If Burdett now closes altogether, activists worry Rensselaer County’s health infrastructure won’t be able to support the pregnant population. There were almost 1,600 births in the county in 2020, according to state Department of Health records. That same year, Burdett Birth Center reported delivering 734 babies.
Others worry closing the center could exacerbate maternal mortality rates. In 2018, the last year for which data is available, New York state had a pregnancy-related mortality ratio of 18.2 per 100,000 live births. The rate for Black women was 5 times higher than that of white women.
The proposed closing “is a slap in the face to all of our Black and brown birthing families and all of the families that live in rural communities in Rensselaer County,” Esther Patterson, with the advocacy group BirthNet, said at the June rally.
Patterson is co-chair of the board of directors at BirthNet, which aims to eliminate health inequities for pregnant people in the area. She works with pregnant teenagers and is also a doula.
Patterson considers Burdett a necessary part of the community that provides a far different experience than birthing people might encounter at “an impersonal hospital.”

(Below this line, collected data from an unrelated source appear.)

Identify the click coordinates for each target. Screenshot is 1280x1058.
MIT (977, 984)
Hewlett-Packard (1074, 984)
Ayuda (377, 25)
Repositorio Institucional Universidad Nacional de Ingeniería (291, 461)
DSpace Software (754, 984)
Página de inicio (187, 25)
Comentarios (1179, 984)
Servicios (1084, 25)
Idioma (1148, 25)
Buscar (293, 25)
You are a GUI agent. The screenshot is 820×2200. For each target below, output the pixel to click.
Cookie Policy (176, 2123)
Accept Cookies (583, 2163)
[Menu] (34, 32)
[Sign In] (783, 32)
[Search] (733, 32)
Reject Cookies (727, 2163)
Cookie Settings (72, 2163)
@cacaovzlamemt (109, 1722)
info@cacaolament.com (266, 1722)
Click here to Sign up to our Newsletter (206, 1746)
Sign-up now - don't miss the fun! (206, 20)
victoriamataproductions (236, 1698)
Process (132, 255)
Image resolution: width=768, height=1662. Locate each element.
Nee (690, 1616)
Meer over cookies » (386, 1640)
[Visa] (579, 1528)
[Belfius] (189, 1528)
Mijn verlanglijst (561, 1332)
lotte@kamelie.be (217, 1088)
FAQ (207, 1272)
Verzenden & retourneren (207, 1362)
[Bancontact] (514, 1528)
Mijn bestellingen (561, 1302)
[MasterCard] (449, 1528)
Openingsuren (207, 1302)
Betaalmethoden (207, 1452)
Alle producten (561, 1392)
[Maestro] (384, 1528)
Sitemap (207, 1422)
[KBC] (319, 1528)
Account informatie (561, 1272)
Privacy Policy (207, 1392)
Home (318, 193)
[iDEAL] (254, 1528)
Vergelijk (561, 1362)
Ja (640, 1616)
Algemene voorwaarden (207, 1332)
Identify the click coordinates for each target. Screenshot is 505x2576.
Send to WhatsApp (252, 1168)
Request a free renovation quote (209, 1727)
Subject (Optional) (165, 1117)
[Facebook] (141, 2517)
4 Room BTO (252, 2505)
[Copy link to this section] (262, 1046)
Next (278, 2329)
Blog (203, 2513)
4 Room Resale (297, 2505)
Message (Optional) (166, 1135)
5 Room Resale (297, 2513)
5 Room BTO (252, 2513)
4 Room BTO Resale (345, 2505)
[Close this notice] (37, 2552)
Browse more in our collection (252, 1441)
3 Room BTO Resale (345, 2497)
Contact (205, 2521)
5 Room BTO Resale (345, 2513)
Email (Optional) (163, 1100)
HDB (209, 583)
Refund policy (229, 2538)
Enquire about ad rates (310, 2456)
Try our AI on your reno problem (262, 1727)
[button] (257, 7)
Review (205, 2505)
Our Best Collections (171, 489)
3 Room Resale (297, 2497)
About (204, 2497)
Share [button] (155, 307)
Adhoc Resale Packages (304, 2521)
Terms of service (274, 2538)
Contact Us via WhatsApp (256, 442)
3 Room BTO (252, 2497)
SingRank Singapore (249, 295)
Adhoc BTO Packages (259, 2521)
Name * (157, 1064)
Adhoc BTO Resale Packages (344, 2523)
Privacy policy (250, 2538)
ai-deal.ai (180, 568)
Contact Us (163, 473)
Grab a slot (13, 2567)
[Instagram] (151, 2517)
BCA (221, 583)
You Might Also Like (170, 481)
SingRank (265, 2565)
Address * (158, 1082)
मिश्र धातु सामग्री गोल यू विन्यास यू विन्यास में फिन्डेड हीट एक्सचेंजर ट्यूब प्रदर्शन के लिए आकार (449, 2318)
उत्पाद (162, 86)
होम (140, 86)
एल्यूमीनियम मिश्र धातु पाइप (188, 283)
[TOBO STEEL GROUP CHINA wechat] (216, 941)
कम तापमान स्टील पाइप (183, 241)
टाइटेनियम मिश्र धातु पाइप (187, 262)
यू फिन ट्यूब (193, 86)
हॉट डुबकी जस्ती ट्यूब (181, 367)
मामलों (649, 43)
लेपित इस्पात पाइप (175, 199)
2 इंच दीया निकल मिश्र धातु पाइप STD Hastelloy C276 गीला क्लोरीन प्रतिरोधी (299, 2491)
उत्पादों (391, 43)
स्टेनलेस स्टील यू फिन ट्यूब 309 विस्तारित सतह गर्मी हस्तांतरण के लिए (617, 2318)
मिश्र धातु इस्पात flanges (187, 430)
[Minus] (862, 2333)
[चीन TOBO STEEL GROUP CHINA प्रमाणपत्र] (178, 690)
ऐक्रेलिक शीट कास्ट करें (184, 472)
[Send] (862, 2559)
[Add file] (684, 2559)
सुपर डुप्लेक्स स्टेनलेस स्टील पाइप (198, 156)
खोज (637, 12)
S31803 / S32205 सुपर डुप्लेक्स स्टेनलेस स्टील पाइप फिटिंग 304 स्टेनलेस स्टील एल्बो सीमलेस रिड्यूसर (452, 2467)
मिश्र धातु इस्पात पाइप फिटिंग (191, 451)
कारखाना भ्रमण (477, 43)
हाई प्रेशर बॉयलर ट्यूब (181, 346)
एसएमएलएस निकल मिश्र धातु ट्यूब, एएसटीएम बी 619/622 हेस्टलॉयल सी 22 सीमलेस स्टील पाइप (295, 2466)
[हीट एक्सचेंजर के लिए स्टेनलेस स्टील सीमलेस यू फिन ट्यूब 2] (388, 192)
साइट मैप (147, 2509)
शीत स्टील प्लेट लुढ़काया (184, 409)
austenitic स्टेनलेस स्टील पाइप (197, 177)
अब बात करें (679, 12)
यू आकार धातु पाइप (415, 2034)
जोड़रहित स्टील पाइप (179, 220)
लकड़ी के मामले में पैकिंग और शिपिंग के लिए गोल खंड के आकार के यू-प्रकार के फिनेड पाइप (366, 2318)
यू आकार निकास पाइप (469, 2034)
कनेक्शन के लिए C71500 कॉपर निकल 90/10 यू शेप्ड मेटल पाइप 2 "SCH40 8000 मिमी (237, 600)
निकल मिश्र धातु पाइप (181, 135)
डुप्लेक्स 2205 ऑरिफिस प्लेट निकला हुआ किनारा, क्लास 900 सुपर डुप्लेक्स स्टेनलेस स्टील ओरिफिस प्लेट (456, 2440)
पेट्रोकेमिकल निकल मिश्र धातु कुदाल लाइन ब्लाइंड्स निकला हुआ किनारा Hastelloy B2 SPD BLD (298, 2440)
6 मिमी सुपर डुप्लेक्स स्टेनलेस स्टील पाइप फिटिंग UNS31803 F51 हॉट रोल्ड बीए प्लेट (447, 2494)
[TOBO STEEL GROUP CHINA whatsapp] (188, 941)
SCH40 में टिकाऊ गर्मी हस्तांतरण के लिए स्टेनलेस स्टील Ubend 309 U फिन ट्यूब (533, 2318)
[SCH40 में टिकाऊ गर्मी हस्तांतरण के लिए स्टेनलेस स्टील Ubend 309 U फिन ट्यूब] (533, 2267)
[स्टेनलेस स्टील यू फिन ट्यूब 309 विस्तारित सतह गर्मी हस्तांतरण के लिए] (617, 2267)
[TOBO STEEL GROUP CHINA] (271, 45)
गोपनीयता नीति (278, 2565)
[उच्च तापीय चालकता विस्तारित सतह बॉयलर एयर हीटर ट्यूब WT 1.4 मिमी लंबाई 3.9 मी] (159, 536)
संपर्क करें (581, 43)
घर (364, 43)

In an interview, she recalled taking a teen in labor to St. Peter’s Hospital in Albany. She said they sat in the triage area for hours, because there were no open rooms, and she had to constantly remind nurses that the teenager was waiting for help.
“For four hours she’s laying on a bed. They put a monitor on her and basically left her,” Patterson said. “If I wasn’t in there with her, she would have been forgotten.”
St. Peter’s Health Partners did not respond to questions about the closure of Burdett. But in a statement released in response to community pushback, St. Peter’s CEO, Dr. Steven Hanks, said the center has been operating “with substantive growing losses” due to declining birth rates.
“We want to honor our responsibility to serve our community, while safeguarding the future of St. Peter’s Health Partners,” Hanks wrote. He added that St. Peter’s remained committed to offering prenatal and postnatal services, which he called the “great bulk of care provided to women bearing children.”
The Troy City Council has asked Gov. Kathy Hochul to step in. St. Peter’s, meantime, has agreed to conduct a community impact study about the closure.
More than a third of people who gave birth in the Troy area from 2016 to 2018 were either on Medicaid or paid for their health expenses out of pocket, according to a regional health assessment.
At the “Save Burdett Birth Center Rally,” mothers cradled babies while others hoisted signs reading, “People Over Profit” and “Where will 1,000 parents and babies go a year?”
Jill Loew was there. She saw the signs, heard the speakers and shared their concerns.
Loew spent 15 years working with Upper Hudson Planned Parenthood, which includes Troy in its service area, and is co-founder of the advocacy group Progressive Schenectady.
“Rensselaer County is fairly large,” Loew said. “If someone was going to use Burdett and lives in rural Rensselaer County, they now all of a sudden have to make this long drive to Albany or Saratoga to get these services.”
The Saratoga Hospital is 30 miles north of Samaritan. Public transportation operates in and around Troy, but opponents of Burdett’s closure said the system can be slow and doesn’t connect the entire county.
In his statement, Hanks said St. Peter’s officials were examining how to transport patients from Troy to hospitals elsewhere. “We currently screen for transportation access across our system, and we are looking at ways to expand that further.”
To some, that’s not nearly enough.
“We can’t have our children born in the back of the ambulances – or worse,” Troy Mayor Patrick Madden said at the rally. “This is not an acceptable outcome.
“Our goal should be to make more maternal care more available, not create more obstacles.”